ENA is the monopoly power company in Armenia, and was formerly state-owned. In 2006, however, it was sold to the Russian firm Inter RAO UES (United Energy Systems), in which the Kremlin is the majority shareholder. Critics of its price increases thus view them not just as the product of poor management, but also as an example of the political control Moscow wields in Armenia. Russia’s Gazprom similarly owns Armenia’s gas distribution company including the pipeline network, and Moscow maintains a military base in the country. (See Murder Case Strains Relations with Moscow on how the historically strong relationship has recently come under stress.)
Vaghinak Shushanyan belongs to a campaign group called No to Robbery that is fighting the electricity price hike and threatening street protests if it goes ahead.
In his view, “The authorities in Armenia and the Russian monopoly owner just want to rob Armenian citizens.”
To make matters worse, the 3,000 pages of documents published to justify ENA’s case for a price rise included evidence that the company was paying out 12.5 million dollars annually to rent luxury housing and cars.
Vahagn Khachatryan, an economist with the opposition Armenian National Congress party, also spotted items in ENA’s accounts for 2013 and 2014 that showed charity donations of 1.3 billion drams, some 2.7 million dollars, over that period.
“So they aren’t managing to run the company –they’re making a loss –but they’re still doing charity. And we, the citizens of Armenia, have to pay for it all,” Khachatryan said.
Responding to concerns about wasteful spending, Nazaryan assured reporters that the rent of cars and housing would not be listed as allowable items when his commission signed off on the price increase.
“There won’t be any element of luxury there,” he said.
In one of the poorest former Soviet states, any increase in essential outgoings is going to hit consumers hard. When ENA first raised its prices in 2009, unemployment stood at 6.6 per cent of the population. Last year it was 17.8 per cent.
The International Monetary Fund is predicting an economic contraction of one per cent this year. It says Armenia is the only country in the region whose gross domestic product has not at least recovered to 2009 levels following the global financial crisis – and it warns that it might not get there until 2020.

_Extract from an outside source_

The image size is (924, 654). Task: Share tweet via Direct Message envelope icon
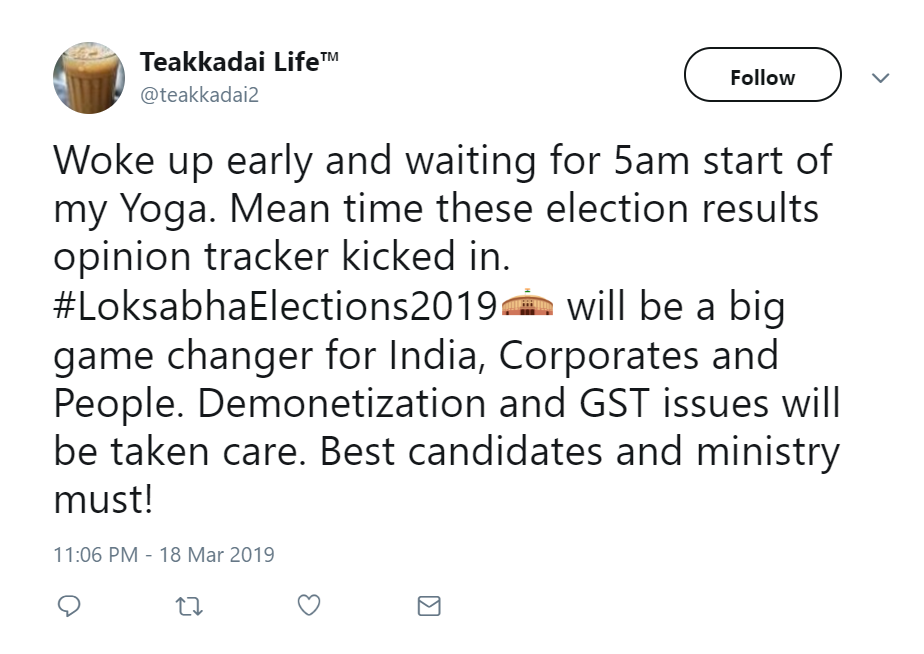pyautogui.click(x=429, y=605)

Although he belongs to the ruling Republican Party, the speaker of parliament Galust Sahakyan has expressed concern about the impact a further increase will have.
“An increase in power prices on this scale won’t just hit people’s pockets, it will do great damage to our economy,” he told fellow-parliamentarians.
Rising electricity costs will have wider inflationary effects, as local manufacturers will have to raise retail prices as production becomes more expensive.
“Any increase in costs is going to have a negative impact on economic growth rates,” Arsen Ghazaryan, head of the Union of Industrialists and Entrepreneurs told a recent briefing
Armen Karapetyan is the pseudonym of a journalist in Armenia.